> Your task: Every line of the data below needs to be reproduced exactly.
** Records shown follows **
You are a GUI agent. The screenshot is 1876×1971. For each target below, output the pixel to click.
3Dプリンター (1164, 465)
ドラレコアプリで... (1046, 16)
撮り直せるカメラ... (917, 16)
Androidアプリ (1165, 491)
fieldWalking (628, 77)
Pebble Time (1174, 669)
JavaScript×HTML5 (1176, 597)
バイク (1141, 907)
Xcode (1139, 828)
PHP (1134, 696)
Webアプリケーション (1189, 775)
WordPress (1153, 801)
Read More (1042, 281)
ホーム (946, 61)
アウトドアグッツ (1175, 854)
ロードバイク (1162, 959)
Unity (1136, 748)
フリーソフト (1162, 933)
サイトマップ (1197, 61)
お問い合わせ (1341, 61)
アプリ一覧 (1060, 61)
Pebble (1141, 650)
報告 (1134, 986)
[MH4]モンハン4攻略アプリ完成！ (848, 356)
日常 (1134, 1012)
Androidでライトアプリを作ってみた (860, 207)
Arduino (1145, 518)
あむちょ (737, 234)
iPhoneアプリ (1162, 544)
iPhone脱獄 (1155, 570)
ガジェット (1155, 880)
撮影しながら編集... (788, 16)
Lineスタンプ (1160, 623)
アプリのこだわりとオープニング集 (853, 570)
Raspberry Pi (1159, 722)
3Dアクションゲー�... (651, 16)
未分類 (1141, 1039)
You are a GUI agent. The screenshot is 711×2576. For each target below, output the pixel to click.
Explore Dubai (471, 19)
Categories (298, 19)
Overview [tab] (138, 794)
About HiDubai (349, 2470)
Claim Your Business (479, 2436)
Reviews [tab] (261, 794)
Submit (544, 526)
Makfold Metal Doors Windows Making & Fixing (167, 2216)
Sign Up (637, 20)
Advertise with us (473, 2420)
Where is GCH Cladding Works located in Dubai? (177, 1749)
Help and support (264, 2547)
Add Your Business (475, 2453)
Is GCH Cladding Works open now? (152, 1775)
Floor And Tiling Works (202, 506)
** End of Records shown **
> Answer to this exercise:
You are a GUI agent. The screenshot is 1876×1971. For each target below, output the pixel to click.
3Dプリンター (1164, 465)
ドラレコアプリで... (1046, 16)
撮り直せるカメラ... (917, 16)
Androidアプリ (1165, 491)
fieldWalking (628, 77)
Pebble Time (1174, 669)
JavaScript×HTML5 (1176, 597)
バイク (1141, 907)
Xcode (1139, 828)
PHP (1134, 696)
Webアプリケーション (1189, 775)
WordPress (1153, 801)
Read More (1042, 281)
ホーム (946, 61)
アウトドアグッツ (1175, 854)
ロードバイク (1162, 959)
Unity (1136, 748)
フリーソフト (1162, 933)
サイトマップ (1197, 61)
お問い合わせ (1341, 61)
アプリ一覧 (1060, 61)
Pebble (1141, 650)
報告 (1134, 986)
[MH4]モンハン4攻略アプリ完成！ (848, 356)
日常 (1134, 1012)
Androidでライトアプリを作ってみた (860, 207)
Arduino (1145, 518)
あむちょ (737, 234)
iPhoneアプリ (1162, 544)
iPhone脱獄 (1155, 570)
ガジェット (1155, 880)
撮影しながら編集... (788, 16)
Lineスタンプ (1160, 623)
アプリのこだわりとオープニング集 (853, 570)
Raspberry Pi (1159, 722)
3Dアクションゲー�... (651, 16)
未分類 (1141, 1039)
You are a GUI agent. The screenshot is 711×2576. For each target below, output the pixel to click.
Explore Dubai (471, 19)
Categories (298, 19)
Overview [tab] (138, 794)
About HiDubai (349, 2470)
Claim Your Business (479, 2436)
Reviews [tab] (261, 794)
Submit (544, 526)
Makfold Metal Doors Windows Making & Fixing (167, 2216)
Sign Up (637, 20)
Advertise with us (473, 2420)
Where is GCH Cladding Works located in Dubai? (177, 1749)
Help and support (264, 2547)
Add Your Business (475, 2453)
Is GCH Cladding Works open now? (152, 1775)
Floor And Tiling Works (202, 506)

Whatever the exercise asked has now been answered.